(EXERCISE MATERIAL begins)

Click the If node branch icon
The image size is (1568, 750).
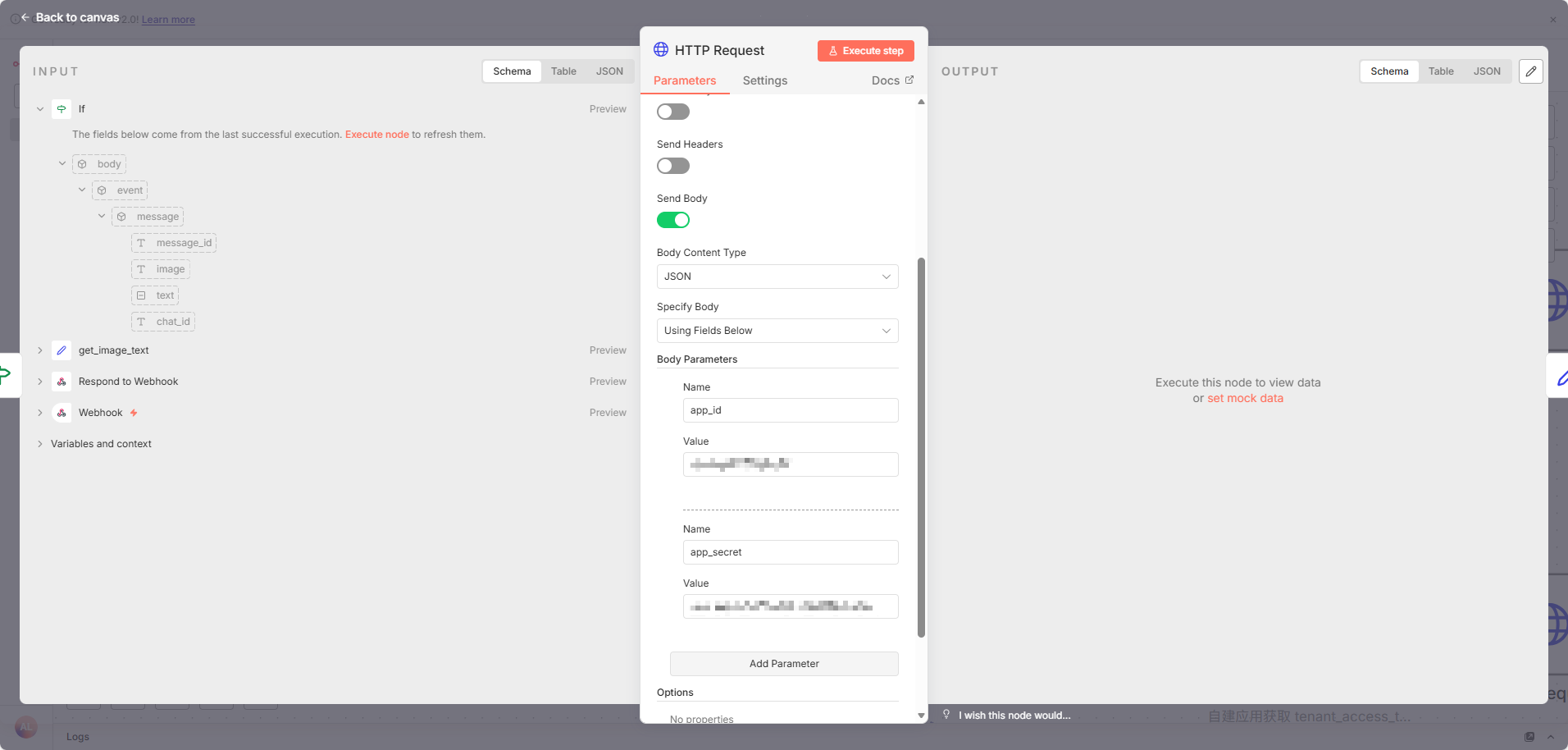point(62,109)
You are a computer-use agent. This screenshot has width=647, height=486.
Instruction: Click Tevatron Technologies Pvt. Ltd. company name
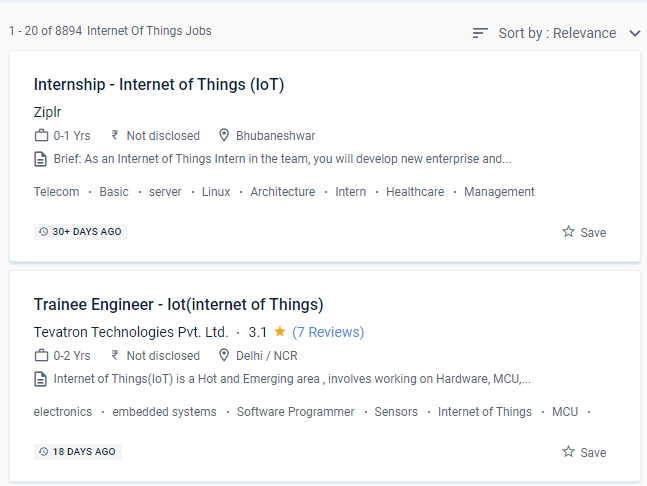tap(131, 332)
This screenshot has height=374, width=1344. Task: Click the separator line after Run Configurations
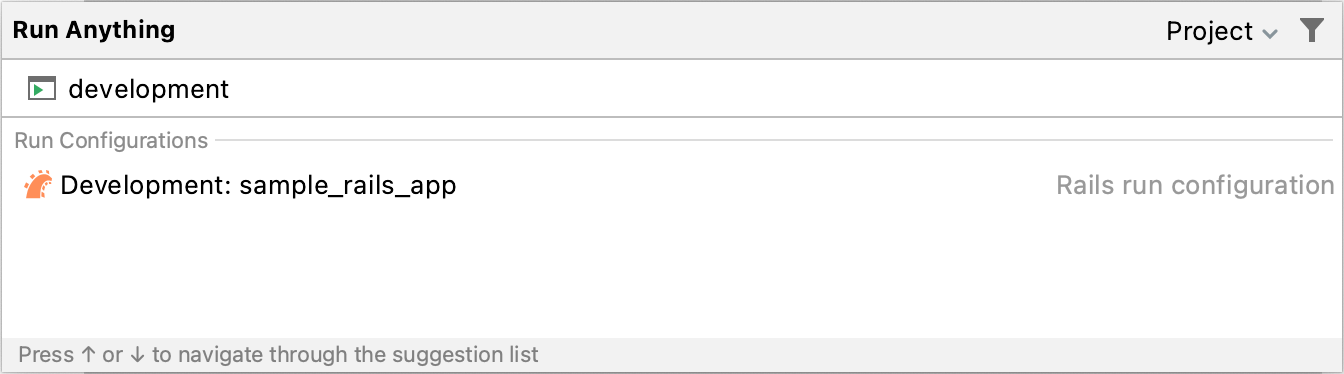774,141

(EXERCISE MATERIAL ends)

WHAT TO PRODUCE =
Copy out all the data exactly. No images belong in the copy.

RESPONSE =
Click the If node branch icon
The image size is (1568, 750).
point(62,109)
You are a computer-use agent. This screenshot has width=647, height=486.
Instruction: Click Tevatron Technologies Pvt. Ltd. company name
tap(131, 332)
This screenshot has height=374, width=1344. Task: Click the separator line after Run Configurations
774,141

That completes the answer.